The team is looking for a gym with high ceilings to practice for two hours once a week, preferably in the Allenton/Littlefield area of Lumberton.
Five-year-old Kennedy Scott and 8-year-old Katelynn Scott have been on the team for two years.
“For one the cost of it is very low,” said Kristen Scott, their mother. “A lot of places in our area, it’s very expensive to put your children in it. I have two children so it’s easier for our family to budget it. You don’t see a lot of batons and pompoms in parades. It’s a wonderful group to be in.”
The family will continue to participate as long as a practice area is found in Lumberton.
“It’s hard with gas and everything if it was out of our city,” Kristen Scott said.
Slater, who moved to Lumberton in 2006 from Virginia, participated in baton twirling when she was a child. She says it has many benefits for youths.
“They learn self confidence, self-esteem, poise, how to synchronize and stay together and work together as a team,” Slater said. “… They just get to showcase themselves and have a ball.”
Ten-year-old Anna Russ of Lumberton has been a majorette for about a year and a half.
“Usually she’s shy, but when she is in her uniform and has her baton she is a totally different person,” said Kim Russ, her mother. “It has helped her break her shell and put her in performance mode.”
Kim Russ said that Anna and her youngest daughter, 7-year-old Nadia Russ, love participating, but if the new practice location is too far away, they may have to drop out.
“I’d hate to,” she said. “… They learn new tricks every week and I know they love to perform for their mom, their dad and their grandma to see.”
Slater started the local group in 2009 after coaching a team in Virginia for eight years.
“Especially in Robeson County, there is a history of a lot of kids who are getting in trouble and gang activity and this is an activity where these kids are occupied, so they aren’t getting in trouble,” Slater said. “It’s something positive for them to get involved in and hopefully not resort to other things.”
The team is made of mostly girls, but does include two boys.

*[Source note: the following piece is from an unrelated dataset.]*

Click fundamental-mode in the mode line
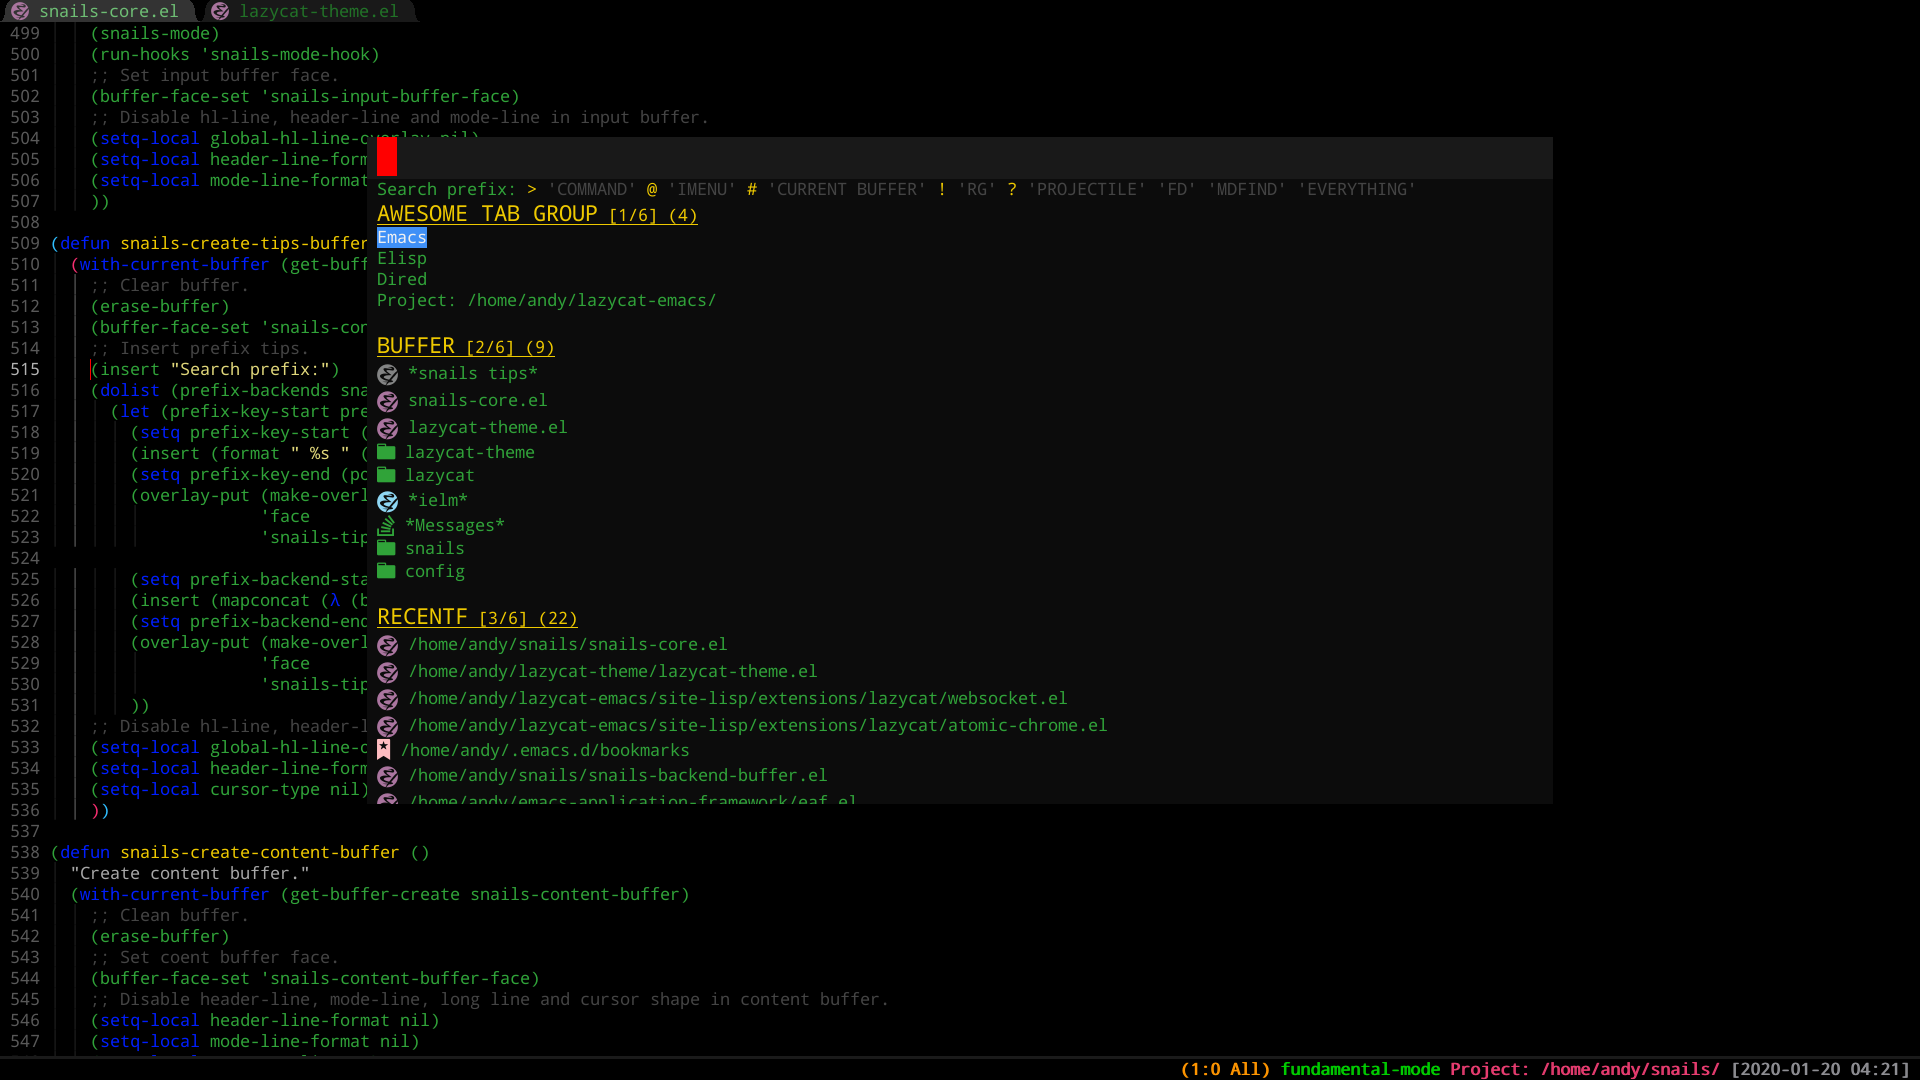The height and width of the screenshot is (1080, 1920). pyautogui.click(x=1360, y=1069)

Children ages 3 to 5 can participate in pom-poms, and ages 6 through 18 can participate as majorettes.
The group was disinvited from East Robeson apparently because someone complained about noise and trash being left behind. Slater said the group had been paying the school’s janitor $25 to clean up any mess they made.
The team accepts new members year-round. The cost is $5 a month for pom-poms and $10 a month for twirlers.